*依頼文 1*:
客単価アップの文章にある「多くの経営者は「売上を増やすには新規客を増やすしかない」と考えがちです。」という一文を英語に翻訳してください。
*依頼文 2*:
客単価アップの文章を、最後の文の後から書き進めてください。

=== 提示文 ===

新規集客より簡単?客単価アップで“今すぐ”利益を2倍にする方法
皆さんこんにちは。クラウド会計で経営支援を提供する千葉の税理士、中川祐輔です。
毎週火曜日に、経営者なら知っておきたい「売上増加」についての知識を解説しています。
今回は、新規客の獲得に悩む経営者の方々にぜひ知っていただきたい「客単価アップ戦略」についてお伝えします。
「お客様の数が足りないからもっと集客しよう」と考えがちですが、実はそこに大きな落とし穴が潜んでいます。
新規集客の労力や広告費は想像以上に大きく、すぐに売上を伸ばすには決して効率の良い方法とは言えません。
そこで、既存のお客様へのアプローチに目を向けることで、コストを抑えながら売上・利益を大きく伸ばせるのが「客単価アップ戦略」です。
今回は、なぜ客単価アップが最強の利益改善策となるのか?その実行方法はどういうものか?を、事例をもとにわかりやすく解説していきます。
「客単価アップ」が最強の利益改善策である理由
まずは、なぜ客単価アップが経営者にとって優れた戦略と言えるのか、その理由を確認しましょう。
多くの経営者は「売上を増やすには新規客を増やすしかない」と考えがちです。
しかし、新規のお客様を獲得するには広告やキャンペーンなどの費用がかさみ、運営側の負担も大きくなります。
1. 新規客を増やすリスク
新規客を獲得しようとする場合、たとえば以下のようなコストやリスクが考えられます。
- 広告費の増大
新規顧客獲得のためにチラシやネット広告などを強化するには、一定の広告予算が必要です。成果が見込めない場合もあり、費用対効果が不明瞭になりがちです。 - スタッフの負担増加
新規客が大幅に増えると、スタッフを増やしたり教育したりする必要が出てきます。結果的に人件費や時間的コストが増え、サービスの質を維持するのが難しくなる恐れもあります。
こうしたリスクがあるため、「売上を伸ばす=新規客獲得」という発想だけでは、費用対効果や経営の安定性が損なわれる可能性があるのです。
2. 客単価アップの強み
これに対して「客単価アップ」は、すでに購入意欲を持ってご来店いただいているお客様に、より価値のある商品やサービスを提案する取り組みです。
- 追加コストが少ない
新しい広告媒体を追加したり、大々的なキャンペーンを打ったりする必要がありません。既存のお客様の満足度を高めつつ、自然に単価を上げるのでコストが低く済みます。 - 実行までのスピードが速い
既存のお客様への提案ですから、細やかなマーケティングリサーチや大規模な販促をする前に、比較的スムーズに実行できます。
このように、客単価アップは新規客獲得に比べて「手間が少ないのに大きな成果を期待できる」点で非常に魅力的な戦略と言えます。
利益2倍に必要な客単価アップ額を計算してみよう
それでは、実際にどの程度の客単価アップが必要なのか、数字を見て考えてみましょう。
ここでは、「年商3,000万円、月商250万円、平均客単価3,000円の飲食店」を例にします。

=== 項目一覧 ===

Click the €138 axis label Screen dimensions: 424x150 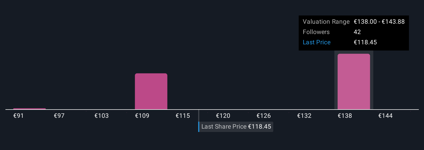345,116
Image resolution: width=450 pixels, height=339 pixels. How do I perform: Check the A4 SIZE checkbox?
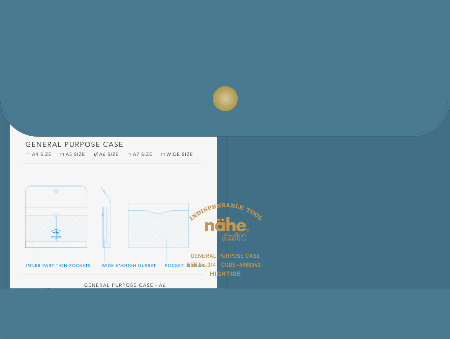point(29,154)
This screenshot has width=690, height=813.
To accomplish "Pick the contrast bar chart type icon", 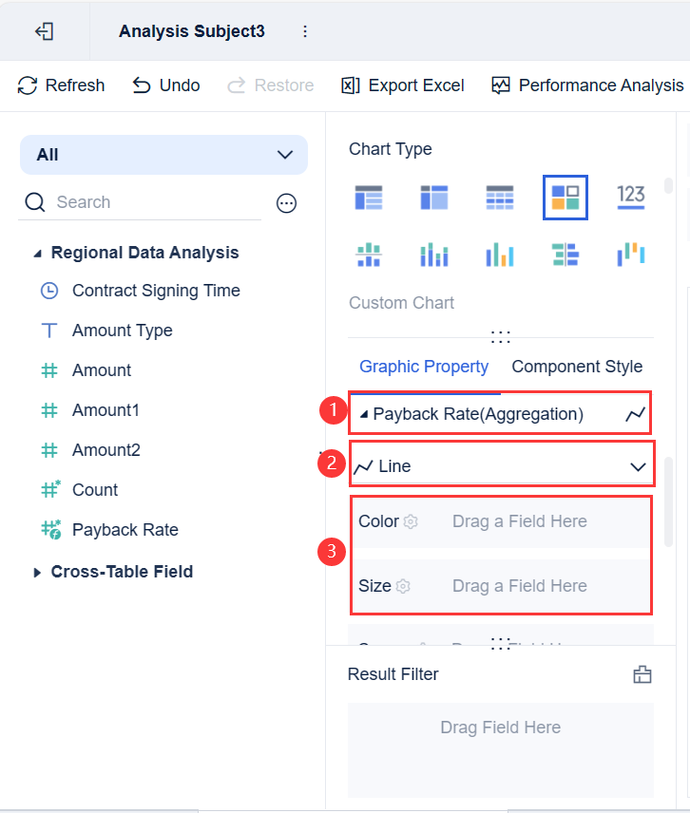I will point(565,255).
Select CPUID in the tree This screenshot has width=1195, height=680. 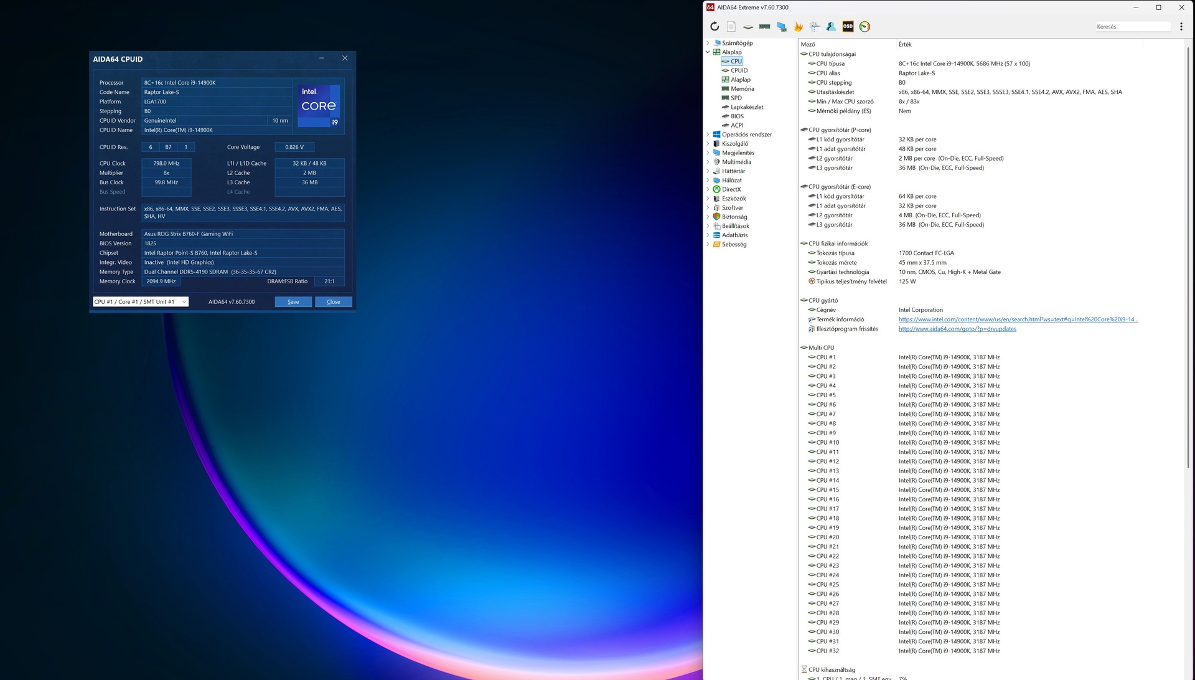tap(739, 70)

===

*演習の解答 1*:
Many business owners tend to think, "The only way to increase sales is to increase the number of new customers."

*演習の解答 2*:
具体的な数字を把握することで、狙うべき金額と施策の方向性が明確になります。
1. 利益2倍に必要な売上増加額
まずは、現在の利益率と目標となる追加利益額を押さえましょう。
- 現在の利益率: 5%(年間150万円の利益)
- 目標: 利益をもう150万円増やして2倍にする
- 粗利率: 60%と仮定
上記をもとに必要な売上増加額を計算すると、およそ250万円/年(約21万円/月)となります。
月商が250万円の店舗であれば、月21万円の売上増は、そこまで不可能な数字ではないかもしれません。
ここで大切なのは、「この21万円をどのようにして上乗せするか」を具体的に検討することです。
2. 1人あたりの単価アップ目標
次に、月間来店客数が約834人(250万円の月商 ÷ 客単価3,000円)と想定してみます。
その上で、全員が客単価アップに協力してくれる場合と、そうでない場合の差を考えてみましょう。
- 全員が参加した場合: 1人あたり250円のアップ
- 実現率が50%の場合: 1人あたり500円のアップ
- 実現率が30%の場合: 1人あたり830円のアップ
- 実現率が20%の場合: 1人あたり1,250円のアップ
- 実現率が10%の場合: 1人あたり2,500円のアップ
このように、実際には全員が追加メニューやアップグレードを選ぶとは限らないため、「実現率」に応じて必要な単価アップ額を見積もることが重要です。
なお、実務上10%を下回る参加率の場合は、提案方法が適切でないか、商品の設定が魅力的でない可能性があります。その場合は施策自体を見直す必要があるでしょう。
客単価アップの具体的な実現方法
数字の目標設定が明確になったところで、具体的に客単価を上げるにはどうしたら良いのかをお伝えします。
ここで重要となるのが、「トランザクションバリュー(取引単価)の理解」と「慣性の法則を味方につける」考え方です。
1. トランザクションバリューを理解する
「トランザクションバリュー(取引単価)」とは、一度の取引で得られる売上のことです。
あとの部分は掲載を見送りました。